╔══

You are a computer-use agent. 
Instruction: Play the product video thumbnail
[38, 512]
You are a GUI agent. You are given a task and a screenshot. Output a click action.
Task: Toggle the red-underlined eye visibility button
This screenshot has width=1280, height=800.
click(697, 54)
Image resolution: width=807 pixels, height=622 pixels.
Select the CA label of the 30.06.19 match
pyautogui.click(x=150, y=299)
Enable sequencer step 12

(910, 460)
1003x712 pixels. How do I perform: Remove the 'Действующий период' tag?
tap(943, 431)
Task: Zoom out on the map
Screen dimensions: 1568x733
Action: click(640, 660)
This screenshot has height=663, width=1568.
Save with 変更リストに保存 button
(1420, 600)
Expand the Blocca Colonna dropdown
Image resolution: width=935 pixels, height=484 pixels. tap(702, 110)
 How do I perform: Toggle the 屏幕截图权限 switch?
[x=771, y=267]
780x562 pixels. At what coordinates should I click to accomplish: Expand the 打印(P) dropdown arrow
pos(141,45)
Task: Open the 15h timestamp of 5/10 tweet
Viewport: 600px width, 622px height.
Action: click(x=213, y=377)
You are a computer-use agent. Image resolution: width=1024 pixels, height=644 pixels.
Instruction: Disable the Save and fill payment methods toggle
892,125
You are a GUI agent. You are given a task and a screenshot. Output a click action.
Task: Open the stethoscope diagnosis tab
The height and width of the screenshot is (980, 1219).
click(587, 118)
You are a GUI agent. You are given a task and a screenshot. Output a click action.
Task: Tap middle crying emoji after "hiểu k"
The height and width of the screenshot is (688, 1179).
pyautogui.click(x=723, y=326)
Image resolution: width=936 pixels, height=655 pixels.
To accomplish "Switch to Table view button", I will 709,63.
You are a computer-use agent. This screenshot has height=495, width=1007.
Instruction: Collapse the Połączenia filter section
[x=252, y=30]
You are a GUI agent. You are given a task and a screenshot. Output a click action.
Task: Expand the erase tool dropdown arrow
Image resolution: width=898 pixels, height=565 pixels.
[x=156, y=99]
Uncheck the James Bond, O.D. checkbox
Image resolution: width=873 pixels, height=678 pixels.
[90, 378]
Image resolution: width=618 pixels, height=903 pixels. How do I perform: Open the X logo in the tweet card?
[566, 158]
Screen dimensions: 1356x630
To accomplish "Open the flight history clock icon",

╚══

Reproduce all of the records above verbatim, keeping every line in its original order.

▶ _THE SOLUTION_
You are a computer-use agent. 
Instruction: Play the product video thumbnail
[38, 512]
You are a GUI agent. You are given a task and a screenshot. Output a click action.
Task: Toggle the red-underlined eye visibility button
This screenshot has width=1280, height=800.
click(697, 54)
Image resolution: width=807 pixels, height=622 pixels.
Select the CA label of the 30.06.19 match
pyautogui.click(x=150, y=299)
Enable sequencer step 12

(910, 460)
1003x712 pixels. How do I perform: Remove the 'Действующий период' tag?
tap(943, 431)
Task: Zoom out on the map
Screen dimensions: 1568x733
Action: click(640, 660)
This screenshot has height=663, width=1568.
Save with 変更リストに保存 button
(1420, 600)
Expand the Blocca Colonna dropdown
Image resolution: width=935 pixels, height=484 pixels. tap(702, 110)
 How do I perform: Toggle the 屏幕截图权限 switch?
[x=771, y=267]
780x562 pixels. At what coordinates should I click to accomplish: Expand the 打印(P) dropdown arrow
pos(141,45)
Task: Open the 15h timestamp of 5/10 tweet
Viewport: 600px width, 622px height.
Action: click(x=213, y=377)
You are a computer-use agent. Image resolution: width=1024 pixels, height=644 pixels.
Instruction: Disable the Save and fill payment methods toggle
892,125
You are a GUI agent. You are given a task and a screenshot. Output a click action.
Task: Open the stethoscope diagnosis tab
The height and width of the screenshot is (980, 1219).
click(587, 118)
You are a GUI agent. You are given a task and a screenshot. Output a click action.
Task: Tap middle crying emoji after "hiểu k"
The height and width of the screenshot is (688, 1179).
pyautogui.click(x=723, y=326)
Image resolution: width=936 pixels, height=655 pixels.
To accomplish "Switch to Table view button", I will 709,63.
You are a computer-use agent. This screenshot has height=495, width=1007.
Instruction: Collapse the Połączenia filter section
[x=252, y=30]
You are a GUI agent. You are given a task and a screenshot. Output a click action.
Task: Expand the erase tool dropdown arrow
Image resolution: width=898 pixels, height=565 pixels.
[x=156, y=99]
Uncheck the James Bond, O.D. checkbox
Image resolution: width=873 pixels, height=678 pixels.
[90, 378]
Image resolution: width=618 pixels, height=903 pixels. How do I perform: Open the X logo in the tweet card?
[566, 158]
Screen dimensions: 1356x630
To accomplish "Open the flight history clock icon",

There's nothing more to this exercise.